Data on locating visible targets
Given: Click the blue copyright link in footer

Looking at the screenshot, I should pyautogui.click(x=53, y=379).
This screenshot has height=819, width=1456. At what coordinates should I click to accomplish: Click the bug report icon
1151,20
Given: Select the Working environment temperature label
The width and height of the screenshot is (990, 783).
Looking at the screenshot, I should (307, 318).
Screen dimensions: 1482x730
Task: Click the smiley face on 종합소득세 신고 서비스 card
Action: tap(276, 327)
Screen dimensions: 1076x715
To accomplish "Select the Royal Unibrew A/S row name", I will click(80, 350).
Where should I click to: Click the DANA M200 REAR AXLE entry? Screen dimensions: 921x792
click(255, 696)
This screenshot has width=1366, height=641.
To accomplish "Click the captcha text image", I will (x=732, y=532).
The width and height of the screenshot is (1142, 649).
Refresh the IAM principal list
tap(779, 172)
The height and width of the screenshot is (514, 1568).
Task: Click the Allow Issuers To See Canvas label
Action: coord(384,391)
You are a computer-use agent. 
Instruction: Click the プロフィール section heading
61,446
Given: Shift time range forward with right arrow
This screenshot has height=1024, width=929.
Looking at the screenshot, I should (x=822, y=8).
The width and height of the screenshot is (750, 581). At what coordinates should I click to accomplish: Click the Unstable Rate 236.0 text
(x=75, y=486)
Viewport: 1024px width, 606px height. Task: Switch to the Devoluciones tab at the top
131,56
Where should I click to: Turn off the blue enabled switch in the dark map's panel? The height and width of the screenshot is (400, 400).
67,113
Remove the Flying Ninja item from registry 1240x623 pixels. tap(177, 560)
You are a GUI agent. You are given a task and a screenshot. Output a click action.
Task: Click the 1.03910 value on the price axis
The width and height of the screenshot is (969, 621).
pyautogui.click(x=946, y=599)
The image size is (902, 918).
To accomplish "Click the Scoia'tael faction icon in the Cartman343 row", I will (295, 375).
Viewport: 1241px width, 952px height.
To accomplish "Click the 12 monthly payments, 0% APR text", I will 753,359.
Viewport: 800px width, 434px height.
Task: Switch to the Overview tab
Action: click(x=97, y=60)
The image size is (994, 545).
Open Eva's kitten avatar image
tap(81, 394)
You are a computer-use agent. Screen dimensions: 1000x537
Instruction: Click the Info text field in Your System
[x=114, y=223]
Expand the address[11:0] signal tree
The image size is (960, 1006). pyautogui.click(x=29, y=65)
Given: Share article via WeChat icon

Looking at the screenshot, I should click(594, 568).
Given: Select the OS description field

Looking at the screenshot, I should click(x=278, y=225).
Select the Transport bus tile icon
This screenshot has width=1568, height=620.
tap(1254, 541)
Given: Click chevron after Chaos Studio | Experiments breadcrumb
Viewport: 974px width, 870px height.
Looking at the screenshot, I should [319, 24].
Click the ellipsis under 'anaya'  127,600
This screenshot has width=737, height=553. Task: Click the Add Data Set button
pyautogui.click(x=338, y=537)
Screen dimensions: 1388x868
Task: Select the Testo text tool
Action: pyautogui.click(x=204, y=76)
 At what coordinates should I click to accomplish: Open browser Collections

Task prompt - Copy all of the material above line for line, with no changes.

Finished answer -
Given: Click the blue copyright link in footer

Looking at the screenshot, I should pyautogui.click(x=53, y=379).
This screenshot has height=819, width=1456. At what coordinates should I click to accomplish: Click the bug report icon
1151,20
Given: Select the Working environment temperature label
The width and height of the screenshot is (990, 783).
Looking at the screenshot, I should (307, 318).
Screen dimensions: 1482x730
Task: Click the smiley face on 종합소득세 신고 서비스 card
Action: tap(276, 327)
Screen dimensions: 1076x715
To accomplish "Select the Royal Unibrew A/S row name", I will click(80, 350).
Where should I click to: Click the DANA M200 REAR AXLE entry? Screen dimensions: 921x792
click(255, 696)
This screenshot has width=1366, height=641.
To accomplish "Click the captcha text image", I will (x=732, y=532).
The width and height of the screenshot is (1142, 649).
Refresh the IAM principal list
tap(779, 172)
The height and width of the screenshot is (514, 1568).
Task: Click the Allow Issuers To See Canvas label
Action: coord(384,391)
You are a computer-use agent. 
Instruction: Click the プロフィール section heading
61,446
Given: Shift time range forward with right arrow
This screenshot has height=1024, width=929.
Looking at the screenshot, I should (x=822, y=8).
The width and height of the screenshot is (750, 581). At what coordinates should I click to accomplish: Click the Unstable Rate 236.0 text
(x=75, y=486)
Viewport: 1024px width, 606px height. Task: Switch to the Devoluciones tab at the top
131,56
Where should I click to: Turn off the blue enabled switch in the dark map's panel? The height and width of the screenshot is (400, 400).
67,113
Remove the Flying Ninja item from registry 1240x623 pixels. tap(177, 560)
You are a GUI agent. You are given a task and a screenshot. Output a click action.
Task: Click the 1.03910 value on the price axis
The width and height of the screenshot is (969, 621).
pyautogui.click(x=946, y=599)
The image size is (902, 918).
To accomplish "Click the Scoia'tael faction icon in the Cartman343 row", I will (295, 375).
Viewport: 1241px width, 952px height.
To accomplish "Click the 12 monthly payments, 0% APR text", I will 753,359.
Viewport: 800px width, 434px height.
Task: Switch to the Overview tab
Action: click(x=97, y=60)
The image size is (994, 545).
Open Eva's kitten avatar image
tap(81, 394)
You are a computer-use agent. Screen dimensions: 1000x537
Instruction: Click the Info text field in Your System
[x=114, y=223]
Expand the address[11:0] signal tree
The image size is (960, 1006). pyautogui.click(x=29, y=65)
Given: Share article via WeChat icon

Looking at the screenshot, I should click(594, 568).
Given: Select the OS description field

Looking at the screenshot, I should click(x=278, y=225).
Select the Transport bus tile icon
This screenshot has width=1568, height=620.
tap(1254, 541)
Given: Click chevron after Chaos Studio | Experiments breadcrumb
Viewport: 974px width, 870px height.
Looking at the screenshot, I should [319, 24].
Click the ellipsis under 'anaya'  127,600
This screenshot has width=737, height=553. Task: Click the Add Data Set button
pyautogui.click(x=338, y=537)
Screen dimensions: 1388x868
Task: Select the Testo text tool
Action: pyautogui.click(x=204, y=76)
 At what coordinates should I click to accomplish: Open browser Collections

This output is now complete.